■ The problem
Rewrite the rows starting at the line that contains "At what coordinates should I click to accomplish: Click" and ending at the line that contains "tap(337, 281)", including both of those lines, with the requests unchanged. Scale every click coordinate in the answers by 0.65 and round each result to a whole number, with halves rounded up.

■ Given data
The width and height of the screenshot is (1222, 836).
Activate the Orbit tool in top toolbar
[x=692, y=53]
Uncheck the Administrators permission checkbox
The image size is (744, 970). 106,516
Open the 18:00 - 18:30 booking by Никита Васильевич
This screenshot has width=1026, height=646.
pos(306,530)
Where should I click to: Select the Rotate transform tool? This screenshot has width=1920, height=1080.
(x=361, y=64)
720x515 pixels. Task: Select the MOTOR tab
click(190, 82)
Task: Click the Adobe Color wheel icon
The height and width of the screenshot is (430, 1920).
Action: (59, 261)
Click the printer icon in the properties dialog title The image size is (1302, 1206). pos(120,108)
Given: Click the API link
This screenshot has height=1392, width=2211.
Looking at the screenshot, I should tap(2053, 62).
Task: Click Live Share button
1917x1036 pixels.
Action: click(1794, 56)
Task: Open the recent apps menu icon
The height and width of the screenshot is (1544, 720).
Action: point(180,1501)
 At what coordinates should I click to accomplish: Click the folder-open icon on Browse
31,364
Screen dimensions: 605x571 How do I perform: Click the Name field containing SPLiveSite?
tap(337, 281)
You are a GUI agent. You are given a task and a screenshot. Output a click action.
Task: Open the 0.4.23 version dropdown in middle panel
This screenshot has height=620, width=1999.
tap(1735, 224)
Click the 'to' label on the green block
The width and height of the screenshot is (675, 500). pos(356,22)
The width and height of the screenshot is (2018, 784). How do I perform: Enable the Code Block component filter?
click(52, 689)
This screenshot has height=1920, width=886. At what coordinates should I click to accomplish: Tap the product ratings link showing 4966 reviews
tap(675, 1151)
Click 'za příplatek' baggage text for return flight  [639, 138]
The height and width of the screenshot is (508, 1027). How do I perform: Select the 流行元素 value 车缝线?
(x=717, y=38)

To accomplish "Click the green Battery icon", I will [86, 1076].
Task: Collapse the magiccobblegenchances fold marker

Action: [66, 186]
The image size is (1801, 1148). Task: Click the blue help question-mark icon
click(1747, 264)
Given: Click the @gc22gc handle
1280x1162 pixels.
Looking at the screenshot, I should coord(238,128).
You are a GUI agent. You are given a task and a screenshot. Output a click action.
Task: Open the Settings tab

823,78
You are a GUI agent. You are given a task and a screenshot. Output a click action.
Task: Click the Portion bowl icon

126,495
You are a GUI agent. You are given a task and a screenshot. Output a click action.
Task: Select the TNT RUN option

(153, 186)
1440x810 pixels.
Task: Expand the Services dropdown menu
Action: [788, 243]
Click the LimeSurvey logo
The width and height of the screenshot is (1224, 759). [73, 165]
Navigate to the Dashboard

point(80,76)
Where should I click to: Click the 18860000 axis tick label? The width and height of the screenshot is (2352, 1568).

■ The solution
 At what coordinates should I click to accomplish: Click the folder-open icon on Browse
20,237
Screen dimensions: 605x571 How do I perform: Click the Name field containing SPLiveSite?
tap(219, 183)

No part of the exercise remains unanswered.